同一の外国通貨で預入及び払出が行われる限り、その金額に増減はなく、実質的は外国通貨を保有し続けている場合と変わりはなく、このような外貨の保有状態に実質的な変化がない外貨建預貯金の預入及び払出については、たとえ、他の金融機関への預け入れる場合であるとしても同一の外国通貨で行われる限り、その預入及び払出については為替差益を認識しないとすることが相当と考えられています。
【ケース3】保有する外国通貨を他の外国通貨に交換した場合の為替差益の取扱い
Q:200万円の現金を米ドル20,000$に交換し、その後、この米ドル20,000$をユーロ18,000€に交換しました。米ドルから直接ユーロへの交換であり、特に円を介していない交換であるため為替差益を所得として認識する必要はないと判断して良いでしょうか。
A:為替差益を所得として認識する必要があります。
異なる通貨の交換(往復)により為替差益が生じるものですが、今回のケースのように、円から米ドルに交換しユーロ等他の外国通貨に交換した場合であっても、その外国通貨への交換時に、当該外国通貨(今回のケースではユーロ)の額をその交換時の為替レートにより交換した金額と当初の円から米ドルへの交換時の為替レートにより円換算した金額との為替差益を所得として認識する必要があります。
【ケース4】預け入れていた外貨建て預金を払い出して外貨建MMFに投資した場合の為替差益の取扱い
Q:米ドル建て預け入れていた預金25万ドルを払い出し、その全額を外貨建MMF(米ドル建公社債投資信託)に投資しました。この場合、その外貨建MMFに投資を行った時点で預金に係る為替差益を所得として認識する必要はありますか。
A:為替差益を所得として認識する必要があります。
外貨建ての預金をもって外貨建MMFに投資した場合、外貨建ての預金が新たな経済的価値を持つ資産に変わったことにより、外貨建て預金でのそれまでの含み益が実現したものと考えられますので、外貨建MMFの投資金額の円換算額とその投資に充てた外国通貨を取得した時の為替レートにより円換算した金額との差額(為替差益)を所得として認識する必要があります。

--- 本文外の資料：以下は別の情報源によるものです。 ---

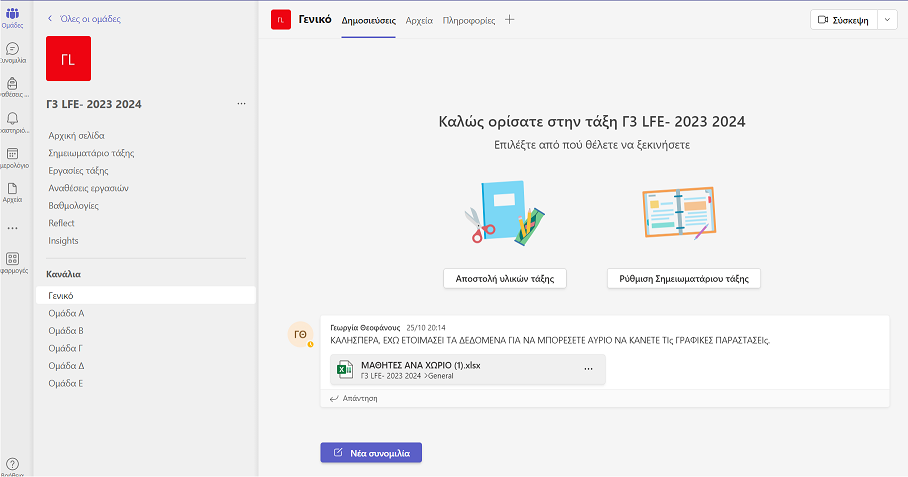Select the Ομάδα Β channel
908x477 pixels.
click(66, 330)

【ケース5】外貨建取引による株式の譲渡による所得の取扱い
Q:外国株式を外貨建てにより譲渡した場合、その譲渡により生じた所得のうち、その外国株式の保有期間の為替相場の変動により取得時より為替差益が生じています。この為替差益に相当する部分を譲渡所得等の金額から区分して雑所得の対象とする必要がありますか。
A:外国株式等の譲渡対価の邦貨換算額相当額が、株式等の譲渡に係る収入金額として取り扱われることとなるため、為替差益を雑所得として区分する必要はありません。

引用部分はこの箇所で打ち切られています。